Demand for gas to exceed supply in WA domestic market over next decade

3 min

The Australian Energy Market Operator (AEMO) today published the 2023 Western Australian (WA) Gas Statement of Opportunities (GSOO), which forecasts domestic natural gas demand to increase by an average of 2.2% annually between 2024-33, while supply is expected to decline 0.9% on average each year over the same period.

Published annually, the WA GSOO provides a 10-year forecast of demand and supply within WA’s domestic gas market. In doing so, AEMO assesses the gas that could be made available to the state’s domestic market given forecast prices and production costs, which is capped by available processing capacity and gas reserves.

AEMO Executive General Manager WA & Strategy Kate Ryan said this year’s report reaffirms both the opportunity for investment in additional gas supplies and the critical role of gas in supporting the state’s energy transition to net zero.

“The 2023 WA GSOO identifies an increasing need for investment in additional gas supply into the state's domestic market.

“While there are many offshore and onshore undeveloped projects that could supply the WA domestic market, these projects are currently too speculative to include in the potential supply forecasts,” Ms Ryan said.

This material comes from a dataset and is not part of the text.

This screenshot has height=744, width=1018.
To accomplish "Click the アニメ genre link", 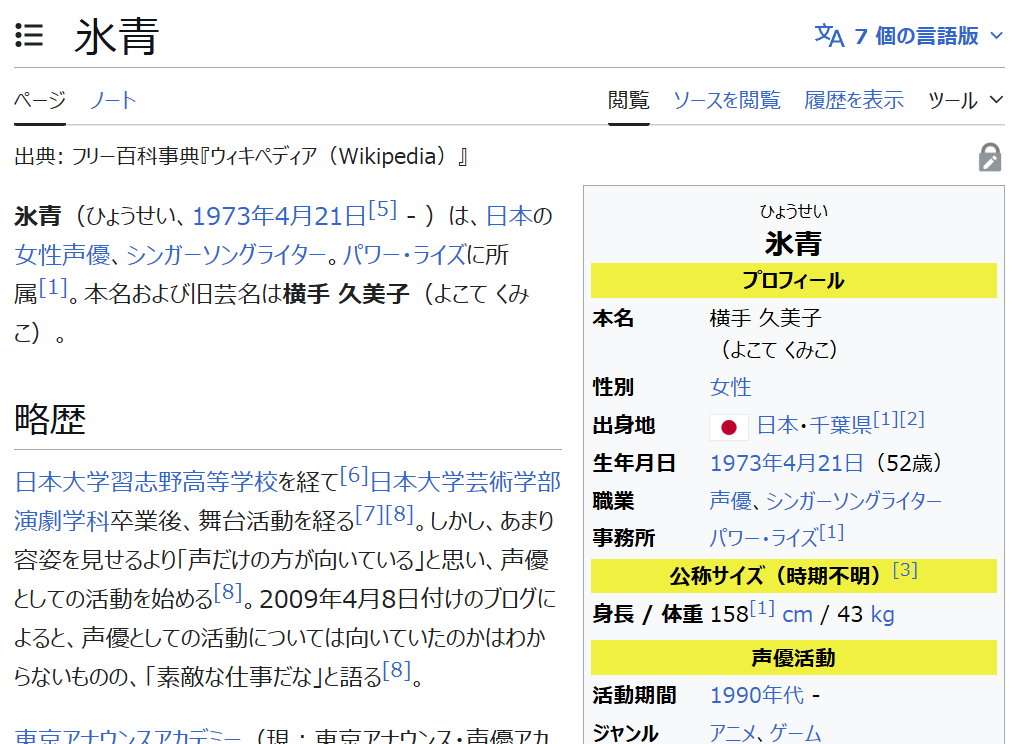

New supply that is expected to come online in this year’s outlook comes from Strike Energy’s South Erregulla development in mid-2026, Woodside Energy’s Scarborough project (2027), Mineral Resources’ Lockyer Deep asset (2028) and Beach Energy and Mitsui’s Waitsia stage two joint venture (2029).

“Despite these new projects coming online, AEMO has identified the need for new gas supply to meet forecast demand under all scenarios,” Ms Ryan said.

"The expected supply shortfalls are underpinned by declining production from existing WA gas fields and the increasing use of gas for industrial processing as well as electricity generation in the state’s major power system as the energy transition progresses.”

As a result, from 2031 onwards, the WA domestic gas market is anticipated to experience a deficit exceeding 100 terajoules per day, which equates to more than 10% of demand each year.

Similar to the 2022 WA GSOO, this latest report reinforces the tight supply-demand conditions in the domestic market and showcases the rising interlinkages between gas and the state’s main grid, the South West Interconnected System (SWIS).

This also follows the 2023 Wholesale Electricity Market Electricity Statement of Opportunities report published in August, which predicted electricity demand in the SWIS will continue rising due to electrification, electric vehicle uptake, and emerging new energy-intensive industries including green hydrogen.

While some of these trends will lead to reduced gas consumption, the 1.6 gigawatts of coal-fired plant retirements over the next 10 years, and rising electricity demand will require more gas-powered generation (GPG) in the SWIS.

“Demand for gas to generate electricity in the SWIS is anticipated to grow at a 5.8% average annual rate from 2024,” Ms Ryan explained.
“As such, timely investments in new gas developments are needed to maintain a secure and reliable energy system.”

While the latest report highlights the need for investment in new gas supply, it does point to options that could potentially alleviate some of this forecast shortfall in the near term, including drawing from the 42 petajoules of existing gas in storage, and diverting uncontracted LNG spot cargoes from the export market into the domestic market.